[Exercise data]
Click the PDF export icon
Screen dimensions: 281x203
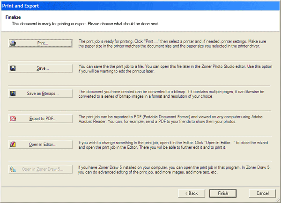[13, 119]
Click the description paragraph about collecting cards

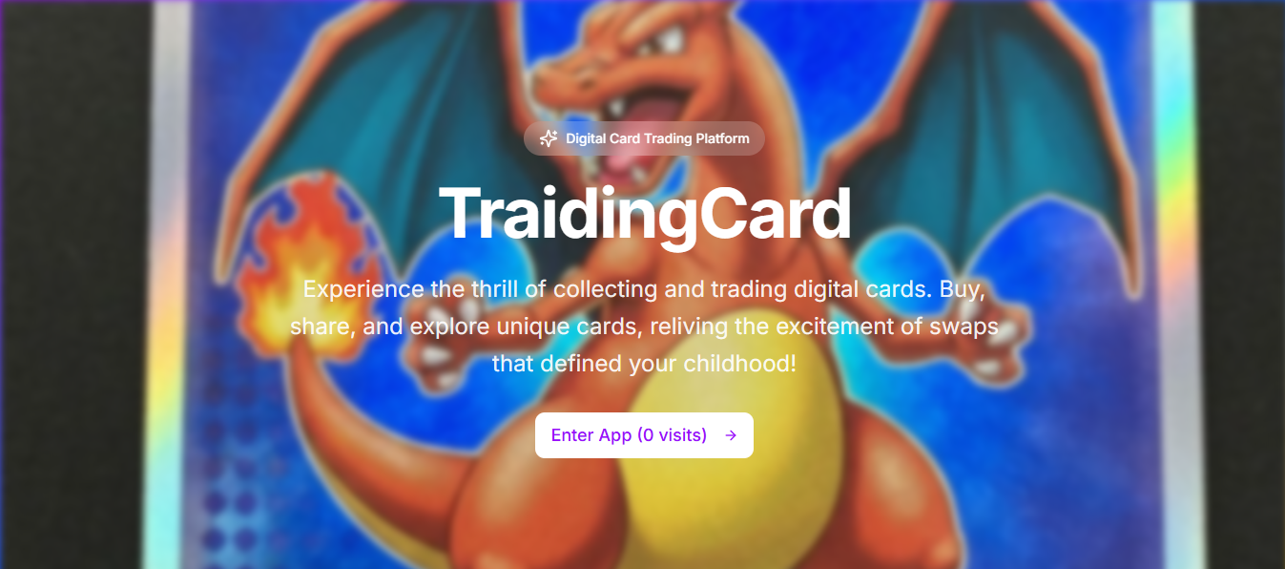[644, 327]
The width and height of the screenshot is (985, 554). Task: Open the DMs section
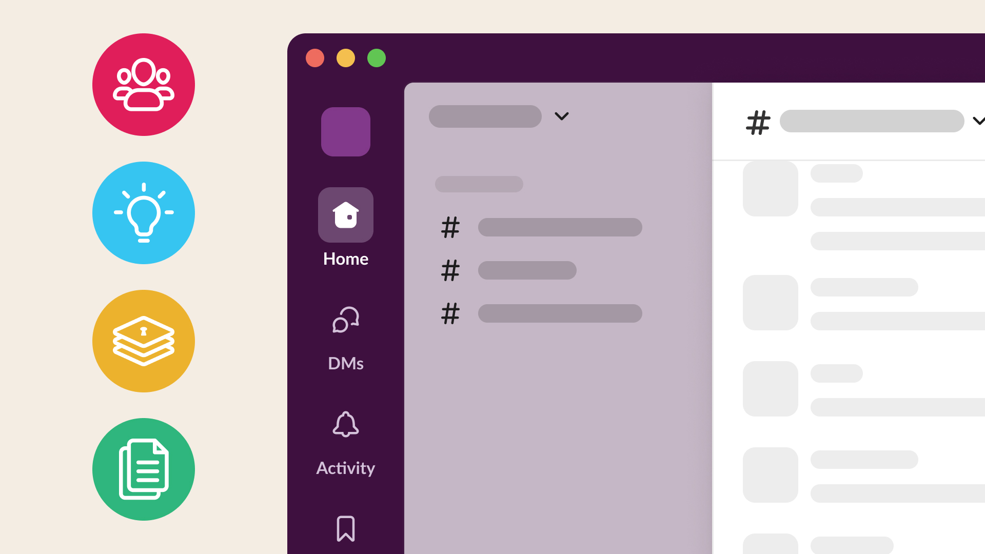tap(345, 336)
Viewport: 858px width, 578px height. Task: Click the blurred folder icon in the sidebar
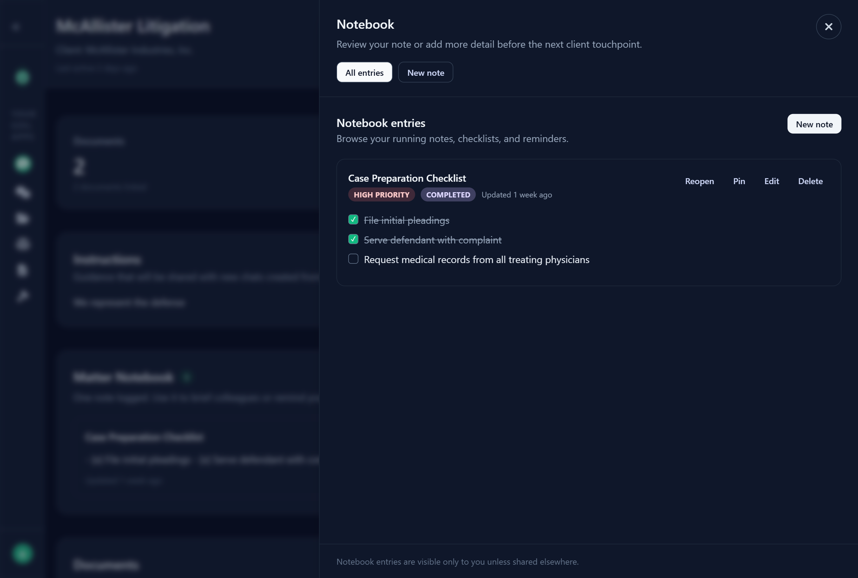pos(23,218)
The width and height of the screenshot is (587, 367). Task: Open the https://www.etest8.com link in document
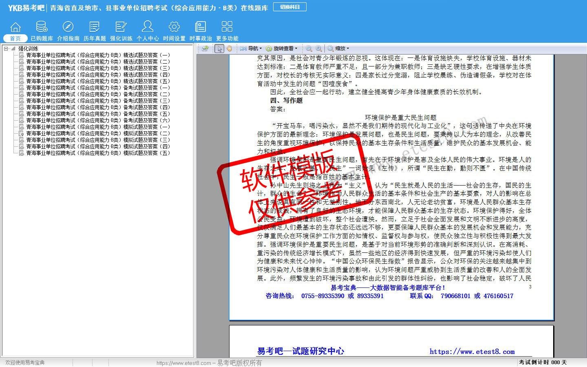pyautogui.click(x=472, y=352)
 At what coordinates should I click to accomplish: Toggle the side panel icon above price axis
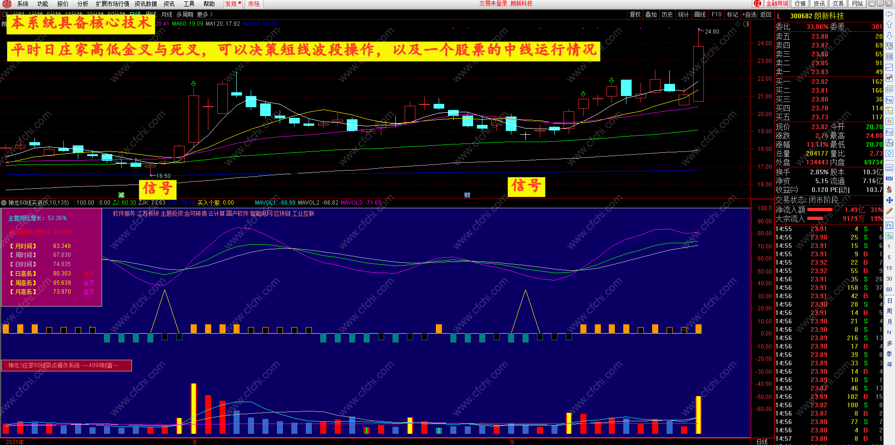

[Required work]
Would you write out each record above exactly, with no images?

[Answer to this problem]
Click the PDF export icon
Screen dimensions: 281x203
[13, 119]
Click the description paragraph about collecting cards

[644, 327]
The width and height of the screenshot is (985, 554). Task: Open the DMs section
tap(345, 336)
Viewport: 858px width, 578px height. Task: Click the blurred folder icon in the sidebar
pos(23,218)
The width and height of the screenshot is (587, 367). Task: Open the https://www.etest8.com link in document
pyautogui.click(x=472, y=352)
 At what coordinates should I click to accomplish: Toggle the side panel icon above price axis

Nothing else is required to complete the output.